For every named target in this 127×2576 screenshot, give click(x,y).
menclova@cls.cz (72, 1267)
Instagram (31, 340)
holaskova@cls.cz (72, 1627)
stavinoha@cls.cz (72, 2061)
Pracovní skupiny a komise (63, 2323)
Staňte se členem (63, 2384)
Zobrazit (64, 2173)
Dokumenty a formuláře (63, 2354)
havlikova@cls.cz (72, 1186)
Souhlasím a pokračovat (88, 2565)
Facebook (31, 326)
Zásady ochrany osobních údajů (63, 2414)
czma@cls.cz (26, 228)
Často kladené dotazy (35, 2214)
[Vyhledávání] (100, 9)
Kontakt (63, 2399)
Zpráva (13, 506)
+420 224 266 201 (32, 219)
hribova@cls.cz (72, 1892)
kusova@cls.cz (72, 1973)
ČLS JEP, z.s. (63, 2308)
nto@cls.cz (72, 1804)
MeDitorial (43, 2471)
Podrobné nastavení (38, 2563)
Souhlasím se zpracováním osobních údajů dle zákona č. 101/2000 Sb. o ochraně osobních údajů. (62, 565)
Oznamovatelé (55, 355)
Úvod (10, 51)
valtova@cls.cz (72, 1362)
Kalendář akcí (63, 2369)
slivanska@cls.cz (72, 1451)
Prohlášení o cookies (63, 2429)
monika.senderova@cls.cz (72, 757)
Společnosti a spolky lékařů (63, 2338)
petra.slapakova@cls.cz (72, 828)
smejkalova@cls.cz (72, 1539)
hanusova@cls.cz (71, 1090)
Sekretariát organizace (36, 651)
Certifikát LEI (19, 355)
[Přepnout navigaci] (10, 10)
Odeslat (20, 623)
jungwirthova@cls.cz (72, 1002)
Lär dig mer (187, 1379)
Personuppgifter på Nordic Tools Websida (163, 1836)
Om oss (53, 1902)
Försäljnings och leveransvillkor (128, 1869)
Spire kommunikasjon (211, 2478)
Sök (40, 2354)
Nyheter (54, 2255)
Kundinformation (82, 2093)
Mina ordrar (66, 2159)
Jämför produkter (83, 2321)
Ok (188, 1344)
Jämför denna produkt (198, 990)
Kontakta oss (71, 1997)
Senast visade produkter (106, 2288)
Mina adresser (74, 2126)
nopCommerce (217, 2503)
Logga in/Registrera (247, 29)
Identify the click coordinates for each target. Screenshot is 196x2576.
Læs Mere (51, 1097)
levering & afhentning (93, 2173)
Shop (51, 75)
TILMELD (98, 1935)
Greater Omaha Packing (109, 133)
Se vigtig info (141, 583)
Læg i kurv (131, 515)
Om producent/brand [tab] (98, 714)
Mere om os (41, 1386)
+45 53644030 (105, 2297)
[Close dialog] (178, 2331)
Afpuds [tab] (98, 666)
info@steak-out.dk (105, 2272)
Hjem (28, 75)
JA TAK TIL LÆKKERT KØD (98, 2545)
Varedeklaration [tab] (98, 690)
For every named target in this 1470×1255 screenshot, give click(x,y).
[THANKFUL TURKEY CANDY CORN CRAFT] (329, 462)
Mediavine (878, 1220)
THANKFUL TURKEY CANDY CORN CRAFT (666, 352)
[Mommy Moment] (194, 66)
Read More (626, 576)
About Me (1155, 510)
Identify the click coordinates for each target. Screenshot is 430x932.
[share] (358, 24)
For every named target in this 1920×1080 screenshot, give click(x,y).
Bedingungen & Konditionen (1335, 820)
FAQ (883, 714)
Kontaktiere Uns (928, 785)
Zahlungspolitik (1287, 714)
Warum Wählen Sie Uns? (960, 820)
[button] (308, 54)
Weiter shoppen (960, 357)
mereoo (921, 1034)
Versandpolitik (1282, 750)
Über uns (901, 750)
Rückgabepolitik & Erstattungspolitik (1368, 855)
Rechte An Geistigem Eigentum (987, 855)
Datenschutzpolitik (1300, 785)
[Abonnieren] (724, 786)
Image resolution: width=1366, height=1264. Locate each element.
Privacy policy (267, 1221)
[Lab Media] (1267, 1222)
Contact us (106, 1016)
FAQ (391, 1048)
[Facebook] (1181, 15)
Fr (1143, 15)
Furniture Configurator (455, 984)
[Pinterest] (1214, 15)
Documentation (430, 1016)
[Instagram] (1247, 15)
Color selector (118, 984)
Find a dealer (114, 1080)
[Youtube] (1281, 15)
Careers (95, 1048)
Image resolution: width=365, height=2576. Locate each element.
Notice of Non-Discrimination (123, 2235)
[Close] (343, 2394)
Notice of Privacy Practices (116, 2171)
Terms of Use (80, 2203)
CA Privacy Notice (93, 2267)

- - - - -

Restate the data above word for word, omitting nothing.

→ Solution for this exercise:
For every named target in this 127×2576 screenshot, give click(x,y).
menclova@cls.cz (72, 1267)
Instagram (31, 340)
holaskova@cls.cz (72, 1627)
stavinoha@cls.cz (72, 2061)
Pracovní skupiny a komise (63, 2323)
Staňte se členem (63, 2384)
Zobrazit (64, 2173)
Dokumenty a formuláře (63, 2354)
havlikova@cls.cz (72, 1186)
Souhlasím a pokračovat (88, 2565)
Facebook (31, 326)
Zásady ochrany osobních údajů (63, 2414)
czma@cls.cz (26, 228)
Často kladené dotazy (35, 2214)
[Vyhledávání] (100, 9)
Kontakt (63, 2399)
Zpráva (13, 506)
+420 224 266 201 (32, 219)
hribova@cls.cz (72, 1892)
kusova@cls.cz (72, 1973)
ČLS JEP, z.s. (63, 2308)
nto@cls.cz (72, 1804)
MeDitorial (43, 2471)
Podrobné nastavení (38, 2563)
Souhlasím se zpracováním osobních údajů dle zákona č. 101/2000 Sb. o ochraně osobních údajů. (62, 565)
Oznamovatelé (55, 355)
Úvod (10, 51)
valtova@cls.cz (72, 1362)
Kalendář akcí (63, 2369)
slivanska@cls.cz (72, 1451)
Prohlášení o cookies (63, 2429)
monika.senderova@cls.cz (72, 757)
Společnosti a spolky lékařů (63, 2338)
petra.slapakova@cls.cz (72, 828)
smejkalova@cls.cz (72, 1539)
hanusova@cls.cz (71, 1090)
Sekretariát organizace (36, 651)
Certifikát LEI (19, 355)
[Přepnout navigaci] (10, 10)
Odeslat (20, 623)
jungwirthova@cls.cz (72, 1002)
Lär dig mer (187, 1379)
Personuppgifter på Nordic Tools Websida (163, 1836)
Om oss (53, 1902)
Försäljnings och leveransvillkor (128, 1869)
Spire kommunikasjon (211, 2478)
Sök (40, 2354)
Nyheter (54, 2255)
Kundinformation (82, 2093)
Mina ordrar (66, 2159)
Jämför produkter (83, 2321)
Ok (188, 1344)
Jämför denna produkt (198, 990)
Kontakta oss (71, 1997)
Senast visade produkter (106, 2288)
Mina adresser (74, 2126)
nopCommerce (217, 2503)
Logga in/Registrera (247, 29)
Identify the click coordinates for each target. Screenshot is 196x2576.
Læs Mere (51, 1097)
levering & afhentning (93, 2173)
Shop (51, 75)
TILMELD (98, 1935)
Greater Omaha Packing (109, 133)
Se vigtig info (141, 583)
Læg i kurv (131, 515)
Om producent/brand [tab] (98, 714)
Mere om os (41, 1386)
+45 53644030 (105, 2297)
[Close dialog] (178, 2331)
Afpuds [tab] (98, 666)
info@steak-out.dk (105, 2272)
Hjem (28, 75)
JA TAK TIL LÆKKERT KØD (98, 2545)
Varedeklaration [tab] (98, 690)
For every named target in this 1470×1255 screenshot, give click(x,y).
[THANKFUL TURKEY CANDY CORN CRAFT] (329, 462)
Mediavine (878, 1220)
THANKFUL TURKEY CANDY CORN CRAFT (666, 352)
[Mommy Moment] (194, 66)
Read More (626, 576)
About Me (1155, 510)
Identify the click coordinates for each target. Screenshot is 430x932.
[share] (358, 24)
For every named target in this 1920×1080 screenshot, give click(x,y).
Bedingungen & Konditionen (1335, 820)
FAQ (883, 714)
Kontaktiere Uns (928, 785)
Zahlungspolitik (1287, 714)
Warum Wählen Sie Uns? (960, 820)
[button] (308, 54)
Weiter shoppen (960, 357)
mereoo (921, 1034)
Versandpolitik (1282, 750)
Über uns (901, 750)
Rückgabepolitik & Erstattungspolitik (1368, 855)
Rechte An Geistigem Eigentum (987, 855)
Datenschutzpolitik (1300, 785)
[Abonnieren] (724, 786)
Image resolution: width=1366, height=1264. Locate each element.
Privacy policy (267, 1221)
[Lab Media] (1267, 1222)
Contact us (106, 1016)
FAQ (391, 1048)
[Facebook] (1181, 15)
Fr (1143, 15)
Furniture Configurator (455, 984)
[Pinterest] (1214, 15)
Documentation (430, 1016)
[Instagram] (1247, 15)
Color selector (118, 984)
Find a dealer (114, 1080)
[Youtube] (1281, 15)
Careers (95, 1048)
Image resolution: width=365, height=2576. Locate each element.
Notice of Non-Discrimination (123, 2235)
[Close] (343, 2394)
Notice of Privacy Practices (116, 2171)
Terms of Use (80, 2203)
CA Privacy Notice (93, 2267)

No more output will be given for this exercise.